| Recorded data |
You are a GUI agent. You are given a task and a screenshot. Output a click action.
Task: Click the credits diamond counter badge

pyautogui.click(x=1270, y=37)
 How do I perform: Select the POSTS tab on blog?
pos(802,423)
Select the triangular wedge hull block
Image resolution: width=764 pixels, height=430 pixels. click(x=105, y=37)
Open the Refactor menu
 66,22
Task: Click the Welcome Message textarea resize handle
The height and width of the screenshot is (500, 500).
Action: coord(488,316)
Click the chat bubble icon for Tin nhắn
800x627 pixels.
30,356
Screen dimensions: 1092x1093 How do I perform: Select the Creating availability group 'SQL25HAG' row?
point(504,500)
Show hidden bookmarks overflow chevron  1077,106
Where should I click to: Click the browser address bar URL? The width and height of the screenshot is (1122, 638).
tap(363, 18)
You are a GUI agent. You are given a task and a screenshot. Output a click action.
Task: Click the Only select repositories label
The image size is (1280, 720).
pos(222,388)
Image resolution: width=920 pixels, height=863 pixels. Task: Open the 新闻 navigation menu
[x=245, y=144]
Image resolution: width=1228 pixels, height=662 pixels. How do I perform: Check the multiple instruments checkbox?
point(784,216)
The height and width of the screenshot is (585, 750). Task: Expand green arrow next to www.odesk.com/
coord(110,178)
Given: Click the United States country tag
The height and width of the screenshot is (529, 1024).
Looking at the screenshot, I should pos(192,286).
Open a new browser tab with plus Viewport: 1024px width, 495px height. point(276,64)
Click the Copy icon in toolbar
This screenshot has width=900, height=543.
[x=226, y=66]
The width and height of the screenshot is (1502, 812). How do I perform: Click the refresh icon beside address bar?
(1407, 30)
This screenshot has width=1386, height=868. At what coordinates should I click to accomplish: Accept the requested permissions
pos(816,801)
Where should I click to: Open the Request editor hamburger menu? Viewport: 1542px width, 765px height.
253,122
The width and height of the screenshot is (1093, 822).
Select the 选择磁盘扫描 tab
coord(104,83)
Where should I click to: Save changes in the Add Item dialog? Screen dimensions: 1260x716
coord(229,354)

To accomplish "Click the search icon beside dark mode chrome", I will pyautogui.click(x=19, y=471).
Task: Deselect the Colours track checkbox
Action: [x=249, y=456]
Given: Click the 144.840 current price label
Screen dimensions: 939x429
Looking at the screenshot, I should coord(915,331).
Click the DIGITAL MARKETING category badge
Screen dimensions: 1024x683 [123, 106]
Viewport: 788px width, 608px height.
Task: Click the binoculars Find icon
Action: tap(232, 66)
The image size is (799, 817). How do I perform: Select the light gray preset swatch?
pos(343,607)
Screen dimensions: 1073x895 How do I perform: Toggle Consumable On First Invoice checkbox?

| What to work on |
Could you copy out the data in full, exactly as it is written?

| Output for this task |
You are a GUI agent. You are given a task and a screenshot. Output a click action.
Task: Click the credits diamond counter badge

pyautogui.click(x=1270, y=37)
 How do I perform: Select the POSTS tab on blog?
pos(802,423)
Select the triangular wedge hull block
Image resolution: width=764 pixels, height=430 pixels. click(x=105, y=37)
Open the Refactor menu
 66,22
Task: Click the Welcome Message textarea resize handle
The height and width of the screenshot is (500, 500).
Action: coord(488,316)
Click the chat bubble icon for Tin nhắn
800x627 pixels.
30,356
Screen dimensions: 1092x1093 How do I perform: Select the Creating availability group 'SQL25HAG' row?
point(504,500)
Show hidden bookmarks overflow chevron  1077,106
Where should I click to: Click the browser address bar URL? The width and height of the screenshot is (1122, 638).
tap(363, 18)
You are a GUI agent. You are given a task and a screenshot. Output a click action.
Task: Click the Only select repositories label
The image size is (1280, 720).
pos(222,388)
Image resolution: width=920 pixels, height=863 pixels. Task: Open the 新闻 navigation menu
[x=245, y=144]
Image resolution: width=1228 pixels, height=662 pixels. How do I perform: Check the multiple instruments checkbox?
point(784,216)
The height and width of the screenshot is (585, 750). Task: Expand green arrow next to www.odesk.com/
coord(110,178)
Given: Click the United States country tag
The height and width of the screenshot is (529, 1024).
Looking at the screenshot, I should pos(192,286).
Open a new browser tab with plus Viewport: 1024px width, 495px height. point(276,64)
Click the Copy icon in toolbar
This screenshot has width=900, height=543.
[x=226, y=66]
The width and height of the screenshot is (1502, 812). How do I perform: Click the refresh icon beside address bar?
(1407, 30)
This screenshot has width=1386, height=868. At what coordinates should I click to accomplish: Accept the requested permissions
pos(816,801)
Where should I click to: Open the Request editor hamburger menu? Viewport: 1542px width, 765px height.
253,122
The width and height of the screenshot is (1093, 822).
Select the 选择磁盘扫描 tab
coord(104,83)
Where should I click to: Save changes in the Add Item dialog? Screen dimensions: 1260x716
coord(229,354)

To accomplish "Click the search icon beside dark mode chrome", I will pyautogui.click(x=19, y=471).
Task: Deselect the Colours track checkbox
Action: [x=249, y=456]
Given: Click the 144.840 current price label
Screen dimensions: 939x429
Looking at the screenshot, I should coord(915,331).
Click the DIGITAL MARKETING category badge
Screen dimensions: 1024x683 [123, 106]
Viewport: 788px width, 608px height.
Task: Click the binoculars Find icon
Action: tap(232, 66)
The image size is (799, 817). How do I perform: Select the light gray preset swatch?
pos(343,607)
Screen dimensions: 1073x895 How do I perform: Toggle Consumable On First Invoice checkbox?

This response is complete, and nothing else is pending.